Accurately described pathways into psychosis aside, Pinfold’s true mastery of The Paranoid is through Waugh’s complete mastery of craft. He depicts said neurological diversity through prose techniques, chief of which is his not entirely objective rendering of character interactions whilst aboard the SS Caliban, on which Pinfold’s neuroses completely take over.
Pinfold’s paranoia is on full display. He is constantly misinterpreting the words, thoughts, indeed the entire demeanor of everyone with whom he interacts. During a tete-a-tete with a woman who yesterday much enjoyed the conversation she had with Pinfold, Pinfold continues thusly: “I’m afraid I was an awful bore last night… All that nonsense I talked… I shan’t hold forth like that again.” To which, the woman responds, “Not while you were with us…I was fascinated…Please do.” Pinfold overhears further conversations in which he is discussed as a drinker and as addicted to sleeping pills—all such conversations taking on a sinister and highly accusatory manner. Pinfold’s interpretations are indeed ludicrous. And the effect is a humorously dark one (90+% Cacao).
Pinfold often reports auditory hallucinations that occur in his personal compartment aboard the ship. His hallucinations, which he claims to hear through the wires or the vents, range from hearing a priest strongly reprimanding a boy for having “pictures of girls stuck up by [his] bunk,” to the unforgettable hooligans who threaten to “wait until he’s asleep…then…pounce,” call him “a Jew,” and thusly also the apt “Mr.Peinfeld.” It is also through the vents that Pinfold also takes part in a marriage ceremony between his doppelgänger and a young girl named Margaret.
Perhaps most unsettling is that the scenes are quite effective on readers due to their preying on foibles about which many people become occasionally paranoid, perhaps leading one to empathize with Pinfold, a character one might perceive as insane.
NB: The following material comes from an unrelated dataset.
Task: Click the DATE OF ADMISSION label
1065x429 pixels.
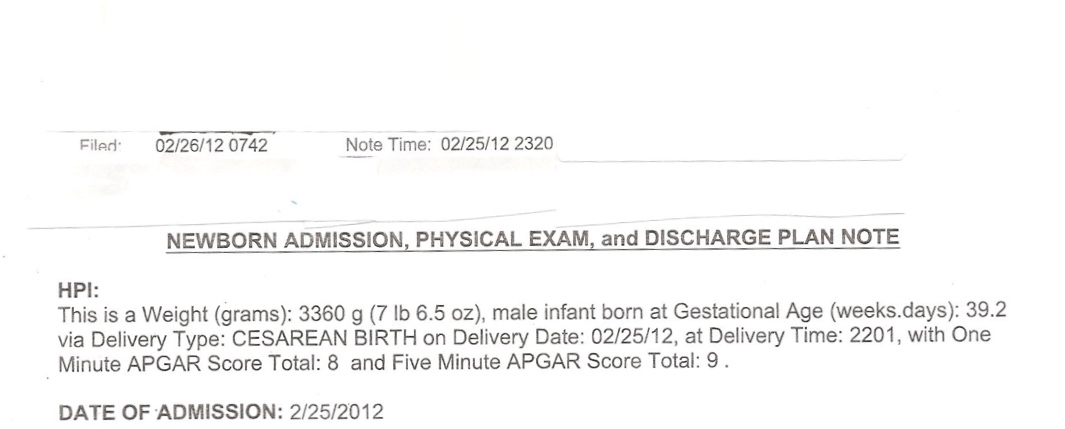Action: tap(170, 413)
Waugh’s Pinfold masterfully coalesces the elements of extreme unreliability of narration and extreme honesty of subject matter. Far from pulp sensationalism or tales of The Strange, Pinfold seeks what T.S. Eliot considered to be the most important thing for each generation’s literature: find that era’s Realism. It seems that the only way to convey some truth in today’s effortlessly absurd Clown World is to abstain from suggesting rational, ethical, sane characters to be the best representatives of both individual psychology and common personality at large. It is likely more honest to posit that the denizens of today all share more in common with insomniacs, paranoids, and neurotics, share more with people like Gilbert Pinfold. The Ordeal of Gilbert Pinfold is Waugh’s haunting promise of the inevitability of the artist’s mind. That, with each passing hour, one hears growing louder the devil’s laughter.